Content starts
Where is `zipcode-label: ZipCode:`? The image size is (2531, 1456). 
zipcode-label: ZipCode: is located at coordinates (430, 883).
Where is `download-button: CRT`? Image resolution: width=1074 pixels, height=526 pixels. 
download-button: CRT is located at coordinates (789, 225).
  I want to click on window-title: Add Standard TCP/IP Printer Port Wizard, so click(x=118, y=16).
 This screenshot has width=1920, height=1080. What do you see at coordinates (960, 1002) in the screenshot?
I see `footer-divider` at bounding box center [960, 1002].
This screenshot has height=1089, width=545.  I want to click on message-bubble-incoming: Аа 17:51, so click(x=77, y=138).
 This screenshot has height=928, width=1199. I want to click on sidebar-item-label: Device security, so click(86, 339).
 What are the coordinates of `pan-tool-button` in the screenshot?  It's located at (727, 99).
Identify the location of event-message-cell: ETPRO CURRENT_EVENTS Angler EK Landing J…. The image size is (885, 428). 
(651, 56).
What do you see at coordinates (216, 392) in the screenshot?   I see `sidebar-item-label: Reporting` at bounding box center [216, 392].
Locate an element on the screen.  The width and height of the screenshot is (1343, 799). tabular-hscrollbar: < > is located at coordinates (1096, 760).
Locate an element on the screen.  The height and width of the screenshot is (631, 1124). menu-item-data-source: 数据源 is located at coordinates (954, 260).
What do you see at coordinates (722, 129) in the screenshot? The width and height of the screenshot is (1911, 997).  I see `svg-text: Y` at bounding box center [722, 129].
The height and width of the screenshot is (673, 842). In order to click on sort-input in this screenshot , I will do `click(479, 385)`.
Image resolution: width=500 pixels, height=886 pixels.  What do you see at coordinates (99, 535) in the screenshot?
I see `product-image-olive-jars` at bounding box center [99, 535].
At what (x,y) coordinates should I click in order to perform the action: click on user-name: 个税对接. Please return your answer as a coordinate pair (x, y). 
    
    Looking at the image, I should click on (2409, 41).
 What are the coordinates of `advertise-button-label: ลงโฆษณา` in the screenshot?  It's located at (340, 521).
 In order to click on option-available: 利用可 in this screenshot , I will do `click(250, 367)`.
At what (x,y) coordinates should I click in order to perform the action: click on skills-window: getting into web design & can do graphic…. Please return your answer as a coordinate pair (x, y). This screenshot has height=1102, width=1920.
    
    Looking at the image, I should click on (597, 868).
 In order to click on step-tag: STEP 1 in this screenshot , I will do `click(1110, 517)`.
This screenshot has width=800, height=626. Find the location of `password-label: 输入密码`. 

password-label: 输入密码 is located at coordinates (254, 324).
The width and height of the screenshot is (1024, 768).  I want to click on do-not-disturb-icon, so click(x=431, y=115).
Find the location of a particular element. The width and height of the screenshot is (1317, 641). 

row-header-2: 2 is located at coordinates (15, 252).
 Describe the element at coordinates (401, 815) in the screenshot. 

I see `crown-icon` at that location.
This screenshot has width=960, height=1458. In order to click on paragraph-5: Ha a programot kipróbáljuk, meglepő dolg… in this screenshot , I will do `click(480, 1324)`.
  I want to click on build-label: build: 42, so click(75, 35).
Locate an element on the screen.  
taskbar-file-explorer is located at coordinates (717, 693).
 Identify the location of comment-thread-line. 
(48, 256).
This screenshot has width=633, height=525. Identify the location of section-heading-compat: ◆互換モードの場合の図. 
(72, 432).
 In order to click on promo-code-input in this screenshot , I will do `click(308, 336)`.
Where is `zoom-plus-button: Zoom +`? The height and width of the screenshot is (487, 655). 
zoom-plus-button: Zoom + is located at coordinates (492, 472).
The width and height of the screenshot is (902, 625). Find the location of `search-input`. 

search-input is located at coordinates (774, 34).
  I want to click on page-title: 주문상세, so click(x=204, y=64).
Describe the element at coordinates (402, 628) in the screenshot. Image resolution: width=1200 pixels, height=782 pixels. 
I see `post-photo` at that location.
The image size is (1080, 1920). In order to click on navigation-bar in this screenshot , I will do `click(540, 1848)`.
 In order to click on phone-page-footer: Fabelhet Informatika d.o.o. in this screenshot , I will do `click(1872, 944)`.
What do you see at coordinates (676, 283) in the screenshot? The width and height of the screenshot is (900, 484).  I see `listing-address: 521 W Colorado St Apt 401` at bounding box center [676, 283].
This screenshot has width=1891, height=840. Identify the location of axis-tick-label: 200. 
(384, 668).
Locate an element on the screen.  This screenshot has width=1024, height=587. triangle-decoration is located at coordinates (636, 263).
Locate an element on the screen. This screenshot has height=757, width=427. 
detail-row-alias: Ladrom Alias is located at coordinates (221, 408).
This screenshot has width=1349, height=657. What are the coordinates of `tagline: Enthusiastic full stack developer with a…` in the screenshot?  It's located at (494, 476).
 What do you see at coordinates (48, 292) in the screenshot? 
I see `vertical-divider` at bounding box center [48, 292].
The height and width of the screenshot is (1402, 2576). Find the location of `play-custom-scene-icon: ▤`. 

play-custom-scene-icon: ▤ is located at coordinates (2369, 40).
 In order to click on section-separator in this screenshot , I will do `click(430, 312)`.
Content ends
→ **What you will do**
Write out the rows above without any changes, starting with the line containing "Identify the location of comment-thread-line." and ending with the line containing "coordinates (636, 263).".

→ **Answer for the task**
 Identify the location of comment-thread-line. 
(48, 256).
This screenshot has width=633, height=525. Identify the location of section-heading-compat: ◆互換モードの場合の図. 
(72, 432).
 In order to click on promo-code-input in this screenshot , I will do `click(308, 336)`.
Where is `zoom-plus-button: Zoom +`? The height and width of the screenshot is (487, 655). 
zoom-plus-button: Zoom + is located at coordinates (492, 472).
The width and height of the screenshot is (902, 625). Find the location of `search-input`. 

search-input is located at coordinates (774, 34).
  I want to click on page-title: 주문상세, so click(x=204, y=64).
Describe the element at coordinates (402, 628) in the screenshot. Image resolution: width=1200 pixels, height=782 pixels. 
I see `post-photo` at that location.
The image size is (1080, 1920). In order to click on navigation-bar in this screenshot , I will do `click(540, 1848)`.
 In order to click on phone-page-footer: Fabelhet Informatika d.o.o. in this screenshot , I will do `click(1872, 944)`.
What do you see at coordinates (676, 283) in the screenshot? The width and height of the screenshot is (900, 484).  I see `listing-address: 521 W Colorado St Apt 401` at bounding box center [676, 283].
This screenshot has width=1891, height=840. Identify the location of axis-tick-label: 200. 
(384, 668).
Locate an element on the screen.  This screenshot has width=1024, height=587. triangle-decoration is located at coordinates (636, 263).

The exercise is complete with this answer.